Drug developers have been seeking to push studies of new compounds earlier and earlier in the onset of Alzheimer’s disease, ideally before any symptoms appear and well before the onset of dementia, in an attempt to prevent or slow disease onset. However, testing the efficacy of a drug in a patient population without physical symptoms poses obvious challenges for clinical trial design — what would be a measurable endpoint for such a trial? That’s where biomarkers could provide a surrogate readout that correlates with clinical trial success.

 

We’ve written about the push toward earlier trials and the need for new biomarkers of Alzheimer’s before, in this blog, our LinkedIn posts, and our recent In Vivo publication. Drug developers recently received encouragement from the U.S. Food and Drug Administration (FDA), who issued a new set of draft guidelines for comment. The guidelines suggest an approval pathway for Alzheimer’s disease therapeutics based on hitting acceptable biomarkers that indicate the drug is working. Such a move by the FDA would be a big change from current policy, which supports drug approvals based on evidence that a new therapy not only slows cognitive decline but also helps to preserve functional performance that could keep an Alzheimer’s affected patient independent for a longer period of time. Once a drug is approved based on biomarkers, the new draft guidelines suggest the developer would need to conduct further studies to confirm that the treatment offers a benefit, notably an effect on cognition.

 

However, it is still unclear which biomarker(s) could be used for this purpose. The Alzheimer’s Association Research Group has suggested that drug developers might use a mix of markers for amyloid-beta and tau, two of the main players in Alzheimer’s disease, alongside biochemical and other markers of neurodegeneration to identify pre-symptomatic patients who could be enrolled at very early stages of the disease before any signs of illness appear.
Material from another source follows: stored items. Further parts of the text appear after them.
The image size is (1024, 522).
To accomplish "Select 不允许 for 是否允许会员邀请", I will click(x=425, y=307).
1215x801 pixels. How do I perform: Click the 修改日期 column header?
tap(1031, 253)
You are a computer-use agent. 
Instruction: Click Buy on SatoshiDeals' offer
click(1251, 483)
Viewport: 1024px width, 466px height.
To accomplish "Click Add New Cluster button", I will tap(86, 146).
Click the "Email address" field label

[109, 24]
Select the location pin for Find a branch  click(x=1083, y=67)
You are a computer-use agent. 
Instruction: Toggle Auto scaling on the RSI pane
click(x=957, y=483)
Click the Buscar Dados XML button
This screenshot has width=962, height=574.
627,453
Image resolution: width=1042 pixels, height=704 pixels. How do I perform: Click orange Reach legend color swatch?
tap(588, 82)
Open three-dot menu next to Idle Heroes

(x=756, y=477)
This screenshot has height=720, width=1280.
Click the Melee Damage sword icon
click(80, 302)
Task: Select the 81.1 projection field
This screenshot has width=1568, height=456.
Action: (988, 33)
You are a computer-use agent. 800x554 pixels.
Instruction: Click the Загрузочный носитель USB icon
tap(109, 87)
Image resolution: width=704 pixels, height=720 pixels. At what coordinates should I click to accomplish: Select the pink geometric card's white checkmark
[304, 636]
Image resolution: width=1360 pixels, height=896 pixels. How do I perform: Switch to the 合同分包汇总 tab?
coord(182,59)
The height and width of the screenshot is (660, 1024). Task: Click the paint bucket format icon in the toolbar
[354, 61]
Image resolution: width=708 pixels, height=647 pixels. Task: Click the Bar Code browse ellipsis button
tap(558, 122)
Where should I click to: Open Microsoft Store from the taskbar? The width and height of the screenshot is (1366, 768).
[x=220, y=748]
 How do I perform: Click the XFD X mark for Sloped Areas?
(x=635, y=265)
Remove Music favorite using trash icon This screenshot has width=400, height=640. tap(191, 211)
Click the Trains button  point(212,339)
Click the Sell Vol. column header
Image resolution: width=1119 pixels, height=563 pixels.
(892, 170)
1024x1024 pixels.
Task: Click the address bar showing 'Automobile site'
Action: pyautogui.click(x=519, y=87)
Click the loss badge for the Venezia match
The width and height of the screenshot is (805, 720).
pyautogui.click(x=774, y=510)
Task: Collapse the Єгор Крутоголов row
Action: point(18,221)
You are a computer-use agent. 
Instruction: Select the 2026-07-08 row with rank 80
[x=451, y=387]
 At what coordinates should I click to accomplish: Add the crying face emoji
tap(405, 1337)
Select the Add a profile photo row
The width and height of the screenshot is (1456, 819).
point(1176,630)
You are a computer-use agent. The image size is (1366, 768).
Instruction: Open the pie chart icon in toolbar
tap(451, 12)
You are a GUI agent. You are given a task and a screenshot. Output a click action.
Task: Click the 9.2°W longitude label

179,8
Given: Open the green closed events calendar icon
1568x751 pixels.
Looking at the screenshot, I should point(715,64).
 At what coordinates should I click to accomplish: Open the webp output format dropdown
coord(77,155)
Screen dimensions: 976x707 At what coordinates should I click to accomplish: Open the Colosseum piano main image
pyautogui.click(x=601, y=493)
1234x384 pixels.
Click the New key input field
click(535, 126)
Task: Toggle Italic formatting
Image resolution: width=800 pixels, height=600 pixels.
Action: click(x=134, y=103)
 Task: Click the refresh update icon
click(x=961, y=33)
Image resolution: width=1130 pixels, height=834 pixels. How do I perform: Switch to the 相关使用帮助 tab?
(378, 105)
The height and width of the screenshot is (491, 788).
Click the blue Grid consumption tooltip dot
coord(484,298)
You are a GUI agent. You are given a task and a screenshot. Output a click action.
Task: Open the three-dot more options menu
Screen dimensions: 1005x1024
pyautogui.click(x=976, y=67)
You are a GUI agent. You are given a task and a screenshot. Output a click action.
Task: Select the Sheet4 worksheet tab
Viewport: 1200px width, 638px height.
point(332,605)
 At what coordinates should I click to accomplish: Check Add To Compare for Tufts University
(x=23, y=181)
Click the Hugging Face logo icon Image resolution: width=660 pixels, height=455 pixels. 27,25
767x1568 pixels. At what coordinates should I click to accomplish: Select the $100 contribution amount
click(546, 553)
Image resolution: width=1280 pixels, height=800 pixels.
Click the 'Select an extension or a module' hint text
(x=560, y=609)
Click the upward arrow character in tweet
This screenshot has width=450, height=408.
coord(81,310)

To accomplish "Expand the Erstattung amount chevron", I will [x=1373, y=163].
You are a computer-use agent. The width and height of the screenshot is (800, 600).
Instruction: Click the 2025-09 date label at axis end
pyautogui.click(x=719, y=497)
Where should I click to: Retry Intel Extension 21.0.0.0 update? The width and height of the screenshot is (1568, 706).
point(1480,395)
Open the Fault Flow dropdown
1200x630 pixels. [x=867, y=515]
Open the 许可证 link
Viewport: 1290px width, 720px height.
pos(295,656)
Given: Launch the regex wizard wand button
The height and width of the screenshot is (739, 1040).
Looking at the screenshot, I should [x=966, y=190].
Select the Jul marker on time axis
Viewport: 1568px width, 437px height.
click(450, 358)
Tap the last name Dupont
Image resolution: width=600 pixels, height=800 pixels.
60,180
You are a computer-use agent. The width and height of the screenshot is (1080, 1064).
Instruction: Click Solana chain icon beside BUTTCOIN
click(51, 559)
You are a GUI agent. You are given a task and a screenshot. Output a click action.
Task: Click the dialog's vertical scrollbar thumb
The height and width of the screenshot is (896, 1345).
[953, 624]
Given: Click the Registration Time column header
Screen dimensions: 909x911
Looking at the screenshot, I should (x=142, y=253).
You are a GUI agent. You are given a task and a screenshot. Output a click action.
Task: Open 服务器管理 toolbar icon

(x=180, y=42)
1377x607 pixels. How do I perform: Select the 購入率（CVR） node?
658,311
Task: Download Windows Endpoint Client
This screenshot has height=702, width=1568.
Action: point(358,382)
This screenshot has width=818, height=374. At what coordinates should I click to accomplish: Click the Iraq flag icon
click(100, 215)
Others fear, however, that shifting approval towards biomarkers that are still not well defined or validated, raises the prospects of approving new drugs that eventually are shown to be ineffective.

 

We wonder: Will these newly issued guidelines spur research and investment into the field of Alzheimer’s disease biomarkers? Or will using biomarkers as surrogates merely postpone the failure to a later time in the life cycle of a drug?